An artificial intelligence (AI)-powered software program released today by Google DeepMind offers scientists a potent new tool to predict how proteins work. Whereas earlier versions of the company’s software could model how the strands of amino acids making up a protein fold into its final 3D shape, the new version reveals how folded proteins bind and interact with a host of other molecules, including DNA, RNA, and other proteins. That interplay determines a protein’s role in the cell. Understanding it will help scientists design drugs that can block or boost a protein’s function.
The new AI, known as AlphaFold 3, follows closely on the heels of RoseTTAFold All-Atom, a related AI-guided software package for predicting interactions between proteins and other biomolecules developed by researchers led by David Baker at the University of Washington and described on 7 March in Science. Baker says DeepMind’s new software, reported today in Nature, “is very impressive” and produces more accurate predictions than his team’s software.
AlphaFold 3 (AF3) is the successor to AlphaFold 2, which was released in 2021 and learns to predict protein folding patterns by training on huge databases of known structures. According to DeepMind, in just 3 years, AF2 has been used by 1.8 million researchers to map out some 6 million different protein structures. But those maps are images of individual static proteins, ignoring the chemical communication going on inside cells. “Biology is a dynamic system,” says DeepMind CEO Demis Hassabis. “You have to understand how properties of biology emerge due to the interactions between different molecules in the cell.”
RoseTTAFold All-Atom led the way in mapping those interactions by using an approach called diffusion, common in AI image generators such as DALL-E, which refines an AI’s output by adding and removing statistical noise. John Jumper, one of AF3’s chief architects, says DeepMind, too, adopted a diffusion approach, but also made additional core changes to its software, in part by deemphasizing code that predicts similar behavior when proteins have close evolutionary ties in favor of predictions based on the physical behavior of amino acid building blocks. The upshot, Jumper says, is that “we’ve seen enormous advances in accuracy over other tools, and even AlphaFold 2.”
As Jumper and his colleagues report today, AF3 could correctly model known interactions between proteins and small, druglike molecules in 76% of the more than 400 cases tested, compared with roughly 40% for RoseTTAFold All-Atom. And for interactions between proteins and antibodies, AF3 was correct 62% of the time compared with 30% for AlphaFold Multimer, the company’s previous software package for modeling protein interactions with other biomolecules.
Julien Bergeron, a biologist at King’s College London who was given early access to test the new AF3 software, calls it “transformative” in its ability to speed up research. Rather than spend years in the lab studying a protein, they can get a result in minutes. “We can start testing hypotheses in silico,” Bergeron says. “I’m pretty certain that every structural biology and protein biochemistry research group in the world will immediately adopt this system.”
To encourage such widespread adoption, DeepMind researchers today also released AlphaFold Server, a free online platform that enables users to create AF3 models of proteins interacting with almost any other biomolecule. It’s a change from its approach with AF2, for which DeepMind researchers released a database containing some 200 million protein structures. But because the combinatorial associations between all these proteins and other biomolecules that bind to them is so vast, “it’s really not feasible to precompute everything and put it in a database,” says DeepMind’s Dhavanthi Hariharan. Instead, the server allows trained users to simply input the amino acid sequence of interest along with the nucleic acid sequence of a DNA or RNA strand or the formula of a small molecule drug. Within minutes, the software spits out images of how they likely interact, as well as confidence scores that rate the likelihood that the model is correct.
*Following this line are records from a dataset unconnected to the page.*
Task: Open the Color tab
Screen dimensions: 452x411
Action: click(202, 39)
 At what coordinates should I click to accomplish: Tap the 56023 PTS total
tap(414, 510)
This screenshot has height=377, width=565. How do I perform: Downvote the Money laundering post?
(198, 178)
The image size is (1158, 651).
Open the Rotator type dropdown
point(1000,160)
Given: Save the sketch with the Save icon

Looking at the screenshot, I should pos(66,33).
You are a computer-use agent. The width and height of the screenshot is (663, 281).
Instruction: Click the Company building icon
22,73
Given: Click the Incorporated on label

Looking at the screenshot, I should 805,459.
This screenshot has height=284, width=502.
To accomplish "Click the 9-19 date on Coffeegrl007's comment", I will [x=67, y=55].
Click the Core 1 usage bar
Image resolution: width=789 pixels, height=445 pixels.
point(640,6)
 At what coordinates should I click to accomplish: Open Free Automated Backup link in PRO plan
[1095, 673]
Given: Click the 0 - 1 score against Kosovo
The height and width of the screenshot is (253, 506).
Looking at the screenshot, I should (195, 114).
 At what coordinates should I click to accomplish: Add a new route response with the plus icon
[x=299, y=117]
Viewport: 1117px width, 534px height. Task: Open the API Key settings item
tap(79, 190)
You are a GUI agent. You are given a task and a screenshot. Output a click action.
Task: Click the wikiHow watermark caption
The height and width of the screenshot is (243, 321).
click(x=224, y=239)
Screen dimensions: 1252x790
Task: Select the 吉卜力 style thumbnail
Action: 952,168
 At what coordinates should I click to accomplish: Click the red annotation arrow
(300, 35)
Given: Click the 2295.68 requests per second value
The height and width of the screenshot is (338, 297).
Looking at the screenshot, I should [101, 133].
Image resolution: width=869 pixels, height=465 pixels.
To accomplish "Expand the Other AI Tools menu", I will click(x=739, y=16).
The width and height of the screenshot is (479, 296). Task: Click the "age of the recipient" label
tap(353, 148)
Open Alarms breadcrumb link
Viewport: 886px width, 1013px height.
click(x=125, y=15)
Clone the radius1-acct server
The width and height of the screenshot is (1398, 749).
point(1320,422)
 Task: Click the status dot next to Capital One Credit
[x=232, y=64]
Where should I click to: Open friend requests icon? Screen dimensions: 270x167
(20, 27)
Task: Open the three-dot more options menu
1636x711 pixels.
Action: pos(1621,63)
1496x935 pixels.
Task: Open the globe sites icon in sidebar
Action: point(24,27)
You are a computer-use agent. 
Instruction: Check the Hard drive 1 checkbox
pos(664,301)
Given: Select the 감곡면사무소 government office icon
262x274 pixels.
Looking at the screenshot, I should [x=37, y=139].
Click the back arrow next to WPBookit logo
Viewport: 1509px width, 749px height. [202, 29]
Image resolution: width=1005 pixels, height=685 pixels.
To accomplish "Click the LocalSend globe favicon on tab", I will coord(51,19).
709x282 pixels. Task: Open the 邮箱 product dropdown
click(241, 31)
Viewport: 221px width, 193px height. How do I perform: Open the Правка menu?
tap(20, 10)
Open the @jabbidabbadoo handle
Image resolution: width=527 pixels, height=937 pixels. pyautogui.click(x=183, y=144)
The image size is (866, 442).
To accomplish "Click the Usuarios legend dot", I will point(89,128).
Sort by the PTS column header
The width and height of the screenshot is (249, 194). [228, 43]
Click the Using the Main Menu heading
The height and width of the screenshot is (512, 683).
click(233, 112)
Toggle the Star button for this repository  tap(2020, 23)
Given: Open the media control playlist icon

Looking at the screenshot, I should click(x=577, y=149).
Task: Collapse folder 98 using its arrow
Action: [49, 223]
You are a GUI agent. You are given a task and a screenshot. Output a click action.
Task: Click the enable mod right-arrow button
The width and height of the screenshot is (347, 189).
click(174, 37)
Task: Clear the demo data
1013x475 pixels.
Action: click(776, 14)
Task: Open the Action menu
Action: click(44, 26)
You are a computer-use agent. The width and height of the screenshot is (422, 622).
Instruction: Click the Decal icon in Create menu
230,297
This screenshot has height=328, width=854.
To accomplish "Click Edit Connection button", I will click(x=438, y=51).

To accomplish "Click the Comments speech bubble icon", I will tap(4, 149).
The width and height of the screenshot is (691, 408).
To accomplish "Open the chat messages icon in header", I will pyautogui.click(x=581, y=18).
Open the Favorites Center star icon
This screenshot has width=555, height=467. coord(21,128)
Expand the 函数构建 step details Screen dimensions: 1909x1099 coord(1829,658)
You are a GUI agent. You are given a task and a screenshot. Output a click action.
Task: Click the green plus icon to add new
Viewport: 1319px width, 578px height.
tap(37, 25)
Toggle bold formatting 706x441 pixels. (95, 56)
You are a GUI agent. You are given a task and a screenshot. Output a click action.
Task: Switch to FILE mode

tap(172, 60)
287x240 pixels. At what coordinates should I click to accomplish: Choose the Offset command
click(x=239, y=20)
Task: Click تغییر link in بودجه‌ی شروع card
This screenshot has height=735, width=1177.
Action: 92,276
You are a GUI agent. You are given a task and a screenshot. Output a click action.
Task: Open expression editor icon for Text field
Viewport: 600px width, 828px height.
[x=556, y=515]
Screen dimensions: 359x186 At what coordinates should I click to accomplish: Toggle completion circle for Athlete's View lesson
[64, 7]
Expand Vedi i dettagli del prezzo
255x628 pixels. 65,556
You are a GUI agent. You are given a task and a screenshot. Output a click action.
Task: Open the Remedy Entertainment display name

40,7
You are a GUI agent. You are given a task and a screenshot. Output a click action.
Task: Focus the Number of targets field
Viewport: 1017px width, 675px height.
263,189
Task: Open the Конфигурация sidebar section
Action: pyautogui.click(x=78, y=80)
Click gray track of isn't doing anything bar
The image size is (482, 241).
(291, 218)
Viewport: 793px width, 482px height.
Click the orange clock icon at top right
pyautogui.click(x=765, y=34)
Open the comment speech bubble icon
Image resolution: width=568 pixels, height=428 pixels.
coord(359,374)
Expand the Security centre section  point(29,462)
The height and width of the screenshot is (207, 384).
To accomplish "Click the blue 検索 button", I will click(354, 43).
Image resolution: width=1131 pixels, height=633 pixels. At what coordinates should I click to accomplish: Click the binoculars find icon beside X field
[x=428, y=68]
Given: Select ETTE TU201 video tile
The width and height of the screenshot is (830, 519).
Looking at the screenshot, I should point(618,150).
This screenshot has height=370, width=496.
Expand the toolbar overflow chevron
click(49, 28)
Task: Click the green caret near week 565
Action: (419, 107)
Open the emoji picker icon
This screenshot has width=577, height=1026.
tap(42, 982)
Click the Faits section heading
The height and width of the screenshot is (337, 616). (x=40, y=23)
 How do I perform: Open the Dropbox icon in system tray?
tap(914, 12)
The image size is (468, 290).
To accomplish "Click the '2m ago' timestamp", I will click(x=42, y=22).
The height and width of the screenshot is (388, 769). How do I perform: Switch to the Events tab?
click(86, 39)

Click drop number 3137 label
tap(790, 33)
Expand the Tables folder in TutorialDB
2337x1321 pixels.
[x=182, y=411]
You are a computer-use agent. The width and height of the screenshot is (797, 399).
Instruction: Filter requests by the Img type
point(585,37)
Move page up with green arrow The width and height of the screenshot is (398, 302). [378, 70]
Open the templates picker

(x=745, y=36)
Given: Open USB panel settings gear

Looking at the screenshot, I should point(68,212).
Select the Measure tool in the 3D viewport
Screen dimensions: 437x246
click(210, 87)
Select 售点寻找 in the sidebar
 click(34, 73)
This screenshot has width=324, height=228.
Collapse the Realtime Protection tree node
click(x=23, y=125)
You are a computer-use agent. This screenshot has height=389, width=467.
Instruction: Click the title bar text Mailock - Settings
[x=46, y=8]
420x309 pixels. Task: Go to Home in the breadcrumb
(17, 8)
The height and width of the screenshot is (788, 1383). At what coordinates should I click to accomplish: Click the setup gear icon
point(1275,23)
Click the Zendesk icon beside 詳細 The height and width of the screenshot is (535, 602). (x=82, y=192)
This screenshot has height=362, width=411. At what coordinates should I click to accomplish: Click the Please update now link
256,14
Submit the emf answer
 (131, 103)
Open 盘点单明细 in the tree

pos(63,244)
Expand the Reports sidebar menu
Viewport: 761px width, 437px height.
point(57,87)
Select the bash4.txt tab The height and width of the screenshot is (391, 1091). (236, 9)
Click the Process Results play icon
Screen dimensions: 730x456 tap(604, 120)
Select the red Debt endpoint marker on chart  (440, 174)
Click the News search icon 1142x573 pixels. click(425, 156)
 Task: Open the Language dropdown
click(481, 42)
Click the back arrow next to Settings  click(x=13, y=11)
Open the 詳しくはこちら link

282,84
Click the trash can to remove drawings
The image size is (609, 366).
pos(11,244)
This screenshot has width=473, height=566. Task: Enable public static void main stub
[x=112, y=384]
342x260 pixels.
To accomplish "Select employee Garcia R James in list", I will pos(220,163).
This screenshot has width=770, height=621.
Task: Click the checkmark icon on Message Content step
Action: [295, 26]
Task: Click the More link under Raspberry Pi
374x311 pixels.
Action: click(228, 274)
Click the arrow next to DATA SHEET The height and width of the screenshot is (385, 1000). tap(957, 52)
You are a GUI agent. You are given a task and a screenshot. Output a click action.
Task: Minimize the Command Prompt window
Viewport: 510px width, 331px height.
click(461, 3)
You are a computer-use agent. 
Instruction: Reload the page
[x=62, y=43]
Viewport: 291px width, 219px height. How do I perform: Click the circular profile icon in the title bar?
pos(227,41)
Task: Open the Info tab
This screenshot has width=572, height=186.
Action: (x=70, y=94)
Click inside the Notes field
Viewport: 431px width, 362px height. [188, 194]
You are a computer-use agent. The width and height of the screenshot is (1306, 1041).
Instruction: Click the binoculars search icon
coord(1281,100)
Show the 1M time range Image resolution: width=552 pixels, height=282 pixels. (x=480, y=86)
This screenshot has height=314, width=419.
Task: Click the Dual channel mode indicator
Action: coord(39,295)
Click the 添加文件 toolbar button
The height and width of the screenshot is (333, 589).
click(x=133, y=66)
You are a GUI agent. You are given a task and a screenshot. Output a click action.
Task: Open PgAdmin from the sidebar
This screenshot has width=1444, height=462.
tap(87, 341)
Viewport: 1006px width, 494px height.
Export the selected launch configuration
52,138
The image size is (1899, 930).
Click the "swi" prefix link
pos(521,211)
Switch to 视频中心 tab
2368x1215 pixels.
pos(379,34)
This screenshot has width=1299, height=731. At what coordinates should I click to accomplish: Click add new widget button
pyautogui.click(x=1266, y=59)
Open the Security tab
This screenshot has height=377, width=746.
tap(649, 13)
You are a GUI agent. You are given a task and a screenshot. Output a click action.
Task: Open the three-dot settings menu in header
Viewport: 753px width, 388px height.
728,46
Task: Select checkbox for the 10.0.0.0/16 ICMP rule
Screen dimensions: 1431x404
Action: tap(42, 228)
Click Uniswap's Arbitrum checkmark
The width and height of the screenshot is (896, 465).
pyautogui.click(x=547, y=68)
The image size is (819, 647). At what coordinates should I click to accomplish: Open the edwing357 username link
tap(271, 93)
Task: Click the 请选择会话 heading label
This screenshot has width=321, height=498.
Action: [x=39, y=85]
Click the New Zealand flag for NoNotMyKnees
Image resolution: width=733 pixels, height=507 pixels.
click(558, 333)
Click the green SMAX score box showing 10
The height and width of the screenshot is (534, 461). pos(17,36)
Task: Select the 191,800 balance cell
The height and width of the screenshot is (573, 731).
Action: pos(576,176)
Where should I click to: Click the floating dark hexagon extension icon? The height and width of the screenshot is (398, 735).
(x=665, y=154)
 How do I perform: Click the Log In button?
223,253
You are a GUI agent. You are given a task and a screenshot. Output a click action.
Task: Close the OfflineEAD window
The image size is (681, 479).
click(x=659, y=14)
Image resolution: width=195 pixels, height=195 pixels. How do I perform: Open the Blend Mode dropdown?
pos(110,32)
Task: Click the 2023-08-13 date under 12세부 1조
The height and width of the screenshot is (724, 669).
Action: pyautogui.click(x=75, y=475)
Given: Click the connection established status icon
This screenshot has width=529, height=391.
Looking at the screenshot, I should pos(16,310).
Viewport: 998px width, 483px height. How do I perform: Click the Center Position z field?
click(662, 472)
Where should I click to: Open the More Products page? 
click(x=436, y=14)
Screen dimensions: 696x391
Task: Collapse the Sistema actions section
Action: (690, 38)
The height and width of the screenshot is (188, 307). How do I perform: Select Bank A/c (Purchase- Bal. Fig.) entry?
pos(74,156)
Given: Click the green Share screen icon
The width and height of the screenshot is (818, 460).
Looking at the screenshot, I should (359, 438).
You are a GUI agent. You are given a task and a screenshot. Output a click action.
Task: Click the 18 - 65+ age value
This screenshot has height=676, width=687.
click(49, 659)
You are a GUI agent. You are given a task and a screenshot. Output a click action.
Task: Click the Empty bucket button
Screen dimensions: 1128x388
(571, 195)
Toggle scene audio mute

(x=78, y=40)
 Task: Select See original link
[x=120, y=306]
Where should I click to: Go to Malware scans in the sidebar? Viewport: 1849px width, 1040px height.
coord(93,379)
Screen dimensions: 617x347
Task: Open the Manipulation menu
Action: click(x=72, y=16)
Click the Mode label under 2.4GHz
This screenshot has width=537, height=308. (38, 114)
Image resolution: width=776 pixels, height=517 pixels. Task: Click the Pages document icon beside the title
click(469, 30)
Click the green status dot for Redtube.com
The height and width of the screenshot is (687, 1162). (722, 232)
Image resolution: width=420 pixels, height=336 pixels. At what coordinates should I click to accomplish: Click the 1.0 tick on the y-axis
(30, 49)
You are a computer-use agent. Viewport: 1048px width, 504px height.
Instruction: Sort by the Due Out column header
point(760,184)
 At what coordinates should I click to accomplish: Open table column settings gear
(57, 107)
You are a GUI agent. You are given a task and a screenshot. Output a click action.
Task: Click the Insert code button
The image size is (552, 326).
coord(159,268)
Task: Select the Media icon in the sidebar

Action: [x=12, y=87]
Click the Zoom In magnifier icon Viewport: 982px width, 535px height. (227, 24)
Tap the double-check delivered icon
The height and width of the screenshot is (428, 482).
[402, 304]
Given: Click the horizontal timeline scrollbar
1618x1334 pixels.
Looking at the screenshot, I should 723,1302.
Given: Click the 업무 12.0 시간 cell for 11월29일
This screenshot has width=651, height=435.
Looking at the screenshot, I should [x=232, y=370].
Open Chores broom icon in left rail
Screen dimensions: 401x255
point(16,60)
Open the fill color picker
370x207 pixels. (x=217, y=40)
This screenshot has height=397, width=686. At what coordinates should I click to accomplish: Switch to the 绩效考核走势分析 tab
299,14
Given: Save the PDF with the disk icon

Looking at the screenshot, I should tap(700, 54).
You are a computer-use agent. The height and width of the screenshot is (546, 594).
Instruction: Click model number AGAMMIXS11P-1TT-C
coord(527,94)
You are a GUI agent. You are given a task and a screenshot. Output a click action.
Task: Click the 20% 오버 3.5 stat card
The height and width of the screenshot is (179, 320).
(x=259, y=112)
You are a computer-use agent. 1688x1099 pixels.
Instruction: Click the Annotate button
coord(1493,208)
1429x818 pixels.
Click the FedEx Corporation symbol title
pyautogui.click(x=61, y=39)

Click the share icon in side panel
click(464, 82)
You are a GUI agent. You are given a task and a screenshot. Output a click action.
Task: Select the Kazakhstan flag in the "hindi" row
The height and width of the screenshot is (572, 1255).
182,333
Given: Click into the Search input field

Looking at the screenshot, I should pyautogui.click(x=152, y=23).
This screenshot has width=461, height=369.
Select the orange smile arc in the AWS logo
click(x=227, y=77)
The tool is also able to incorporate the effects of “posttranslational” modifications to finished proteins, as well as changes to DNA and RNA known as epigenetic markers. That should allow it to predict how these biochemical tweaks alter protein functions, in some cases causing disease. Those predictions could in turn help scientists develop medicines to prevent or reverse these changes.
Max Jaderberg, chief AI officer of Isomorphic Labs, says of a DeepMind spinoff aiming to use modeling tools to discover drugs: “Understanding more about [protein interactions] will translate to much more effective drugs in the clinic and into the hands of patients.”